Wir haben "Kleine Ferien", weil der Kindertag in Rumänien schulfrei ist, es dann einen Brückentag gab und der Montag wegen Pfingsten frei ist. Dass mit dem Kindertag kann ich verstehen, denn meine Schüler/innen könnten war alle schon Kinder bekommen, sind aber im Herzen selbst "Kinder". Da passt Kindertag. Warum? Nun, die leidige Jagd nach den Noten und das völlige Desinteresse an Wissen (Hauptsache sehr gute Noten!) scheint mir doch sehr kindlich. Dasselbe trifft auf die Abhängigkeit vom elterlichen Willen zu, sei es nun in Sachen Berufswunsch, Kirche, Wochenendgestaltung usw. usf.
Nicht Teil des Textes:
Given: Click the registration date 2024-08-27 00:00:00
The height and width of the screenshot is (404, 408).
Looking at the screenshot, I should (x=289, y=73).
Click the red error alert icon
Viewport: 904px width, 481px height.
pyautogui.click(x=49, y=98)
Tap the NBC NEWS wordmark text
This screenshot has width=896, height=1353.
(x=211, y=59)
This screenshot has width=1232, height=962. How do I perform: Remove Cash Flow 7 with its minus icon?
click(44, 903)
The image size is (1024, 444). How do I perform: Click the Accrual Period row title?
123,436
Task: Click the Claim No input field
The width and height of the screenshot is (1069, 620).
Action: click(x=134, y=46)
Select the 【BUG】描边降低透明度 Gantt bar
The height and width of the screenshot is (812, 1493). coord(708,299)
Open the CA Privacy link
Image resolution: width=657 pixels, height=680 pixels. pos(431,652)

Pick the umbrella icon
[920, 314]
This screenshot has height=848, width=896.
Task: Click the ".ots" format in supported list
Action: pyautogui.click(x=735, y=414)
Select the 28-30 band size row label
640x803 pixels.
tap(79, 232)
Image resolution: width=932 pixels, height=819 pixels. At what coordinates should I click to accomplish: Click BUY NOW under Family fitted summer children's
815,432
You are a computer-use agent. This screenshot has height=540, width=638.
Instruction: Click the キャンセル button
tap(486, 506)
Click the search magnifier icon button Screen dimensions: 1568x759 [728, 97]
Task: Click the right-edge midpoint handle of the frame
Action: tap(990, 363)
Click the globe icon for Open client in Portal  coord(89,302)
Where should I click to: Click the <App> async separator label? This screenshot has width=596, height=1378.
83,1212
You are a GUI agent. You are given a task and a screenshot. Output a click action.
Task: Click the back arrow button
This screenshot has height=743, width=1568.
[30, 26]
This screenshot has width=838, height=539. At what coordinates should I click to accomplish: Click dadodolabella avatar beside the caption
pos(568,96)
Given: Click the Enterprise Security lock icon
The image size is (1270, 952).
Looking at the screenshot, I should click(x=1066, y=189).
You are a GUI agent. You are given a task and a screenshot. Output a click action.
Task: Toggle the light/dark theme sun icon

Die Gesellschaft lebt doch wesentlich vom "Geist", der nun schon vor mehr als 2000 Jahren "ausgegossen" wurde, hinzu gekommen sind seither nur youtube, instagram und eine Selfiemanie, von der man nicht weiß, was Gott (von dem man sich bekanntlich kein Bild machen soll!) davon gehalten hätte. Darf der "kleine Gott" der Erde, was der große im Himmel aus guten Gründen nicht haben wollte? Na, sollen sie die Frage selbst beantworten...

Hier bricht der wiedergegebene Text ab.